アキラを苦しめたのは私だ!ちゃんと分かってるから、もうやめてくれ……!」

「いや、無理だ。もう、君は自分の人生を歩いて良いんだよ。
俺に苦しめられることないじゃないか」

「私はアキラが好きなんだ!」


体が動かなくなる。
俺はこの言葉を望んでいたはずなのに、どうしてこんなに胸が締め付けられるのだろう。
俺は動けないまま固まっていた。


「私は三人で一緒にいたいんだよ。
どうしようもない魔王様とカマくさいアンタと一緒にいたいんだ」


それは数日前に聞いた勇者様の言葉と重なった。
全く感化されちゃって。
俺は笑ったつもりだったのに、こぼれ落ちたのは涙だった。


「もう勘弁してちょーだいよ……。
俺は、君が苦しむところなんてもう見たくないんだ。
君を重荷だなんて思いたくないんだよ……」


すっと魔王様が部屋の奥へと消えてった。
ガキのクセにませた対応しちゃってさ。
俺は笑ったはずなのに、やはり涙は止まらなかった。


「私が悪かったよ……だから死なないでくれ。
私のこと重荷だと思っていいから、それでも死なないでくれ。
身勝手なのは分かってる。
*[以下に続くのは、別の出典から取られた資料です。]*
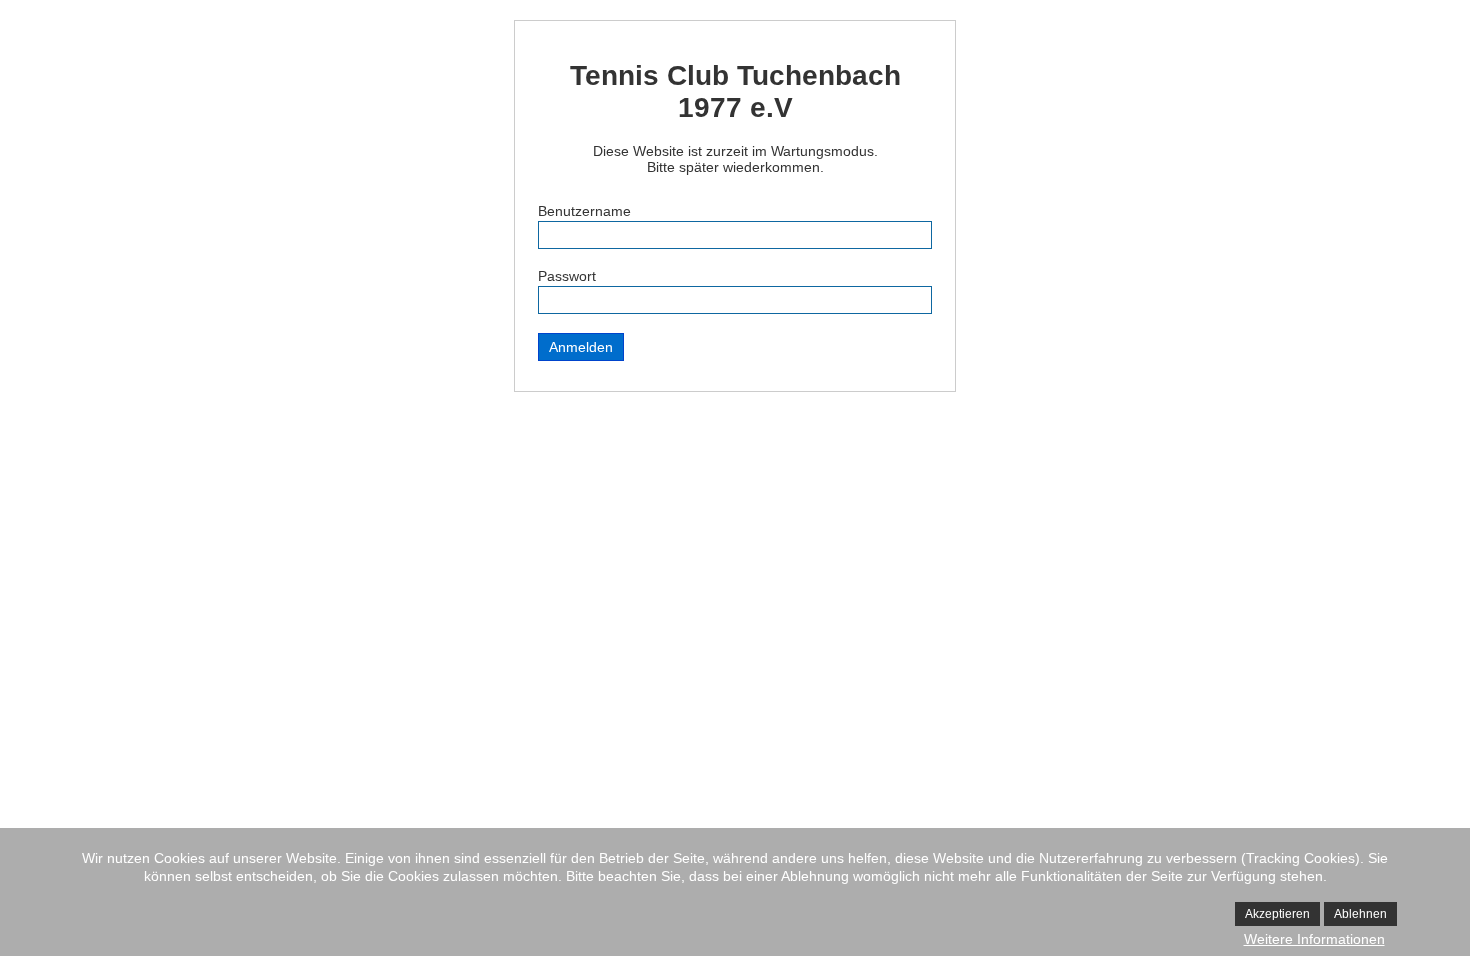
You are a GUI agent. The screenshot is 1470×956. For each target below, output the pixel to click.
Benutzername (584, 211)
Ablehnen (1360, 914)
でも一緒にいたいんだよ」


あの人は青い顔をしたまま泣いていた。
相当無理をして俺を助けたのだろう。
俺はもう一度、指で涙をぬぐった。


「……君にこんなこと言わせちゃうなんて、俺ってサイテーだね。
どう償えばいいか分からないな」

「私たちと一緒にいてくれるだけでいい。
それ以上はなにも望まないから」

「そう……じゃあそうしよっかな。俺なんかでよければだけど」

「お前で十分だよ……ありがとう」


俺は泣きながらあの人を抱き締めた。
あの人も俺の背中に右腕を回した。

この人のためになるなら、俺はこの苦しみを抱えて生きていこう。
俺はもう一度覚悟を決めた。

窓から差し込む弱々しい光は、空が白んできたことを告げていた。